Our group played Scrabble—every day. We did have access to Netflix, so we could watch some shows and movies. And one of the fun traditions of our group was “sophisticated Saturday,” where we would dress up in our nice clothes each week and have a meal together—it made us feel like we were civilized and really helped us bond as a group. As the mission went on we felt closer to one another, and we definitely learned a lot from each other. It was important to build those social relationships when we were confined together like that.
How much contact did you have with the outside world?
Contact was limited, but we were fine with that. Each week we were required to have a private phone conversation with a psychologist as well as a medical doctor. We were also allowed a 30-minute conversation each week with our friends or family. Those conversations were huge morale-boosters for me. The other contact we had on a regular basis was with mission control. We used radios to talk to mission control. One interesting thing was understanding how a radio delay would impact our communication with the ground. As we got further away from Earth, there was a longer delay in our communications. At the longest point, there was a five-minute one-way travel time for a message. So it would take 10 minutes to send a message and expect a response. For things that required a quick response, that caused some frustration, although I think our team did well with being autonomous during the long communication delays.

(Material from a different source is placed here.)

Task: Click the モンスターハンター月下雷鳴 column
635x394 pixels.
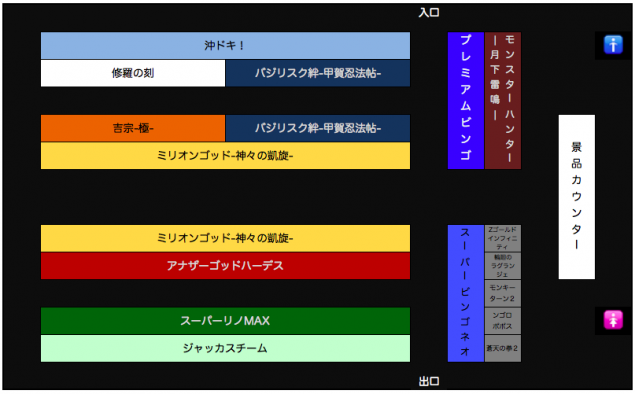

If that was it for outside contact, how did NASA collect samples from the crew?
For some of our biological samples, we had a stash of several hundred urine bottles preloaded in the space capsule. When those were full, we put them into the airlock and pretended to jettison them out to space. But really, ground control had a hidden trapdoor—we would put them in one side, and they would take them out the other. For the blood drawing, we would stick our arm through a curtain, and there would be a phlebotomist on the other side. We referred to this person as the “phlebotobot.” They would draw our blood without us ever seeing or hearing them.
What did you miss most about the outside world?
Being confined in there gave me extra appreciation for the things back home. From basic things like ice cream or talking to my family to just being outside. I also missed doing my regular life things—like work. Basically, I missed doing work! Ha! I also missed having the freedom to choose my daily schedule. When we were in there, 100 percent of our day was prescheduled for us. We had very little decision-making power.
What did you not miss about the outside world?
We were cut off from a lot of the social pressures we face in our normal lives, and that was nice [to escape]. And in a way, even not having to make decisions about our daily schedules was nice—kind of relaxing.
What was the most exciting part of the mission?
Takeoff and reentry were two highlights for me. During takeoff, they simulated the rumble of the engines, and our video monitors showed a view as if we were taking off from Earth. On reentry we flew past the moon, used our engines for a burn to adjust our trajectory, then gathered on the first level of the module to watch as the parachutes deployed. When we got closer to Earth they simulated the wind and other sounds we would hear. So those were pretty exciting moments. The in-between was more monotonous. I think that’s true in space travel as well—the takeoff and the landing are more exciting, and the in-between is more routine.
How did it feel to finally step out of the capsule?
We had two egresses. One was egressing from the space capsule into the larger warehouse. Our friends and family were there to greet us, and we felt really accomplished. The second egress was when we left the warehouse to go outside—and at that point it really hit me: There was hot, wet air in Houston, it was windy, and the moon was up. Just being outside was really an emotional lift for me.
How did you celebrate?
We ate junk food and drank beer.
You were in the capsule for 45 days. A round-trip mission to Mars would take more than a year and a half. Would you sign up?
No. This mission made me more aware of how much there is on Earth and how difficult a long-duration mission would be. So for me personally, no, but I hope that what we did in the HERA capsule makes it easier for future astronauts who do choose to do that.